Input material »
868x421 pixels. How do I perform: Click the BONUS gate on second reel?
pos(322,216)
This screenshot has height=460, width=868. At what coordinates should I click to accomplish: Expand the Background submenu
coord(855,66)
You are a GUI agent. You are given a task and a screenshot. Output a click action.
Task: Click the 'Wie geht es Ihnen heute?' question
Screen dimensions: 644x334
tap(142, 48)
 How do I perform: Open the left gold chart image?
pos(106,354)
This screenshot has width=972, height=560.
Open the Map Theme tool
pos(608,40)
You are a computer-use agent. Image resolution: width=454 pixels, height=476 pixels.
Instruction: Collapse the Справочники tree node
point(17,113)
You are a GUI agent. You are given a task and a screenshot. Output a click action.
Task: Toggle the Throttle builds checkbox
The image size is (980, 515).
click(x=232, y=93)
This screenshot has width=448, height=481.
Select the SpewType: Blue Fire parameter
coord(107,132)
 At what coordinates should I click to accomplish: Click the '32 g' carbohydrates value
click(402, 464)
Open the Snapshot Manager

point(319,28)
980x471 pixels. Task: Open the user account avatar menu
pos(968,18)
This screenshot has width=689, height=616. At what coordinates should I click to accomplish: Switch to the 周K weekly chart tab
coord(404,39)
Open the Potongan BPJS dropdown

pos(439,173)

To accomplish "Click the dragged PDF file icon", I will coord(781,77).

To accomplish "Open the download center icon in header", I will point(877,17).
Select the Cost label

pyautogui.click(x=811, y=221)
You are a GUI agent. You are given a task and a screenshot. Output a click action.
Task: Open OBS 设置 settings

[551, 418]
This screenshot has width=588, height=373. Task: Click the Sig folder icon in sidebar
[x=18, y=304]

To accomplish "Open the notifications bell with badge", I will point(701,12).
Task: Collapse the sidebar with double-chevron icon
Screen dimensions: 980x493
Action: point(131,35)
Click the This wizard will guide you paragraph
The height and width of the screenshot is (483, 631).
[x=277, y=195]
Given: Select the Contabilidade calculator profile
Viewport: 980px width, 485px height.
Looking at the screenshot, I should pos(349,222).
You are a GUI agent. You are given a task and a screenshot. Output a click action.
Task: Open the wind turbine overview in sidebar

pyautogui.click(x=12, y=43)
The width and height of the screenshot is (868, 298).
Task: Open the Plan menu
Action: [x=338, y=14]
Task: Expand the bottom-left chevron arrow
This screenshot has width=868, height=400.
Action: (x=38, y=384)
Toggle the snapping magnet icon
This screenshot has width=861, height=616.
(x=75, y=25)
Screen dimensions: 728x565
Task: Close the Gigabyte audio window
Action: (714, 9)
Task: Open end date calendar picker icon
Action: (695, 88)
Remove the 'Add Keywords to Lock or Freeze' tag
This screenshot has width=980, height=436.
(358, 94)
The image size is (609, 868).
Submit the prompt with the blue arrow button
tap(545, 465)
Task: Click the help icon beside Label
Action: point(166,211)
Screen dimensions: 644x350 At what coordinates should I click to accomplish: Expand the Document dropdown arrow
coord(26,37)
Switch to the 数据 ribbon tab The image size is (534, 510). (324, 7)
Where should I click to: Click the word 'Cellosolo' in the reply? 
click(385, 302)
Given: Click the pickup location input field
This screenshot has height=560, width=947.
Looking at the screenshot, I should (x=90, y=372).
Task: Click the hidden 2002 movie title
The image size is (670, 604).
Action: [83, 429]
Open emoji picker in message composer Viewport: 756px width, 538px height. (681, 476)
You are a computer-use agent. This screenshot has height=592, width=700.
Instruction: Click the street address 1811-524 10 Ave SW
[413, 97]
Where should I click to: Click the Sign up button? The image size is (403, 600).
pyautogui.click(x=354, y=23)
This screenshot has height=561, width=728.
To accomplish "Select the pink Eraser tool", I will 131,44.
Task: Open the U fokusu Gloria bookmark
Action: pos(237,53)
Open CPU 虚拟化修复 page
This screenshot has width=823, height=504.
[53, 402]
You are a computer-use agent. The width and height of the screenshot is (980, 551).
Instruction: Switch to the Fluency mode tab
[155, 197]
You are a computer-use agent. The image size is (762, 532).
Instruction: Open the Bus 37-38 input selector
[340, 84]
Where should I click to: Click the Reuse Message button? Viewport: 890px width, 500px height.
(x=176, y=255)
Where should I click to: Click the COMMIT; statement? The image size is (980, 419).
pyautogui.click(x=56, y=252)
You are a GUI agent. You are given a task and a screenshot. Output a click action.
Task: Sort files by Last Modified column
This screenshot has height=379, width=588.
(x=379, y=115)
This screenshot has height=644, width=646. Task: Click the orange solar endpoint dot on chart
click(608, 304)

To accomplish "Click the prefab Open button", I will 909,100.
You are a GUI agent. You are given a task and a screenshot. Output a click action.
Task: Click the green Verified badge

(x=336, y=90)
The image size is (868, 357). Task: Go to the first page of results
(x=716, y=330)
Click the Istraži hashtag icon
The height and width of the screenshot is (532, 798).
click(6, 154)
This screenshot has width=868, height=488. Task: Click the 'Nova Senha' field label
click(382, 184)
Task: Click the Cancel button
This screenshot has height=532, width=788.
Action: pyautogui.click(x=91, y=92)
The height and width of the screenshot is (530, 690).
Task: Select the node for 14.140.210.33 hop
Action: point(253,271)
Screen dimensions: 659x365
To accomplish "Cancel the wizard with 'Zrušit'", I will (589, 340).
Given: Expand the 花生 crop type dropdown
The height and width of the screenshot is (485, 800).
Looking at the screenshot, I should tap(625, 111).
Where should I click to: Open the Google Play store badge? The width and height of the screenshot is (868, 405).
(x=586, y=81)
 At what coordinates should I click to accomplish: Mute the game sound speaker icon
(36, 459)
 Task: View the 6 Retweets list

Exercise » Out of the listing above, reproduce exactly the lines from the one with "The image size is (670, 604)." up to and including the one with "This screenshot has height=561, width=728.".

Solution for this problem »
The image size is (670, 604).
Action: [83, 429]
Open emoji picker in message composer Viewport: 756px width, 538px height. (681, 476)
You are a computer-use agent. This screenshot has height=592, width=700.
Instruction: Click the street address 1811-524 10 Ave SW
[413, 97]
Where should I click to: Click the Sign up button? The image size is (403, 600).
pyautogui.click(x=354, y=23)
This screenshot has height=561, width=728.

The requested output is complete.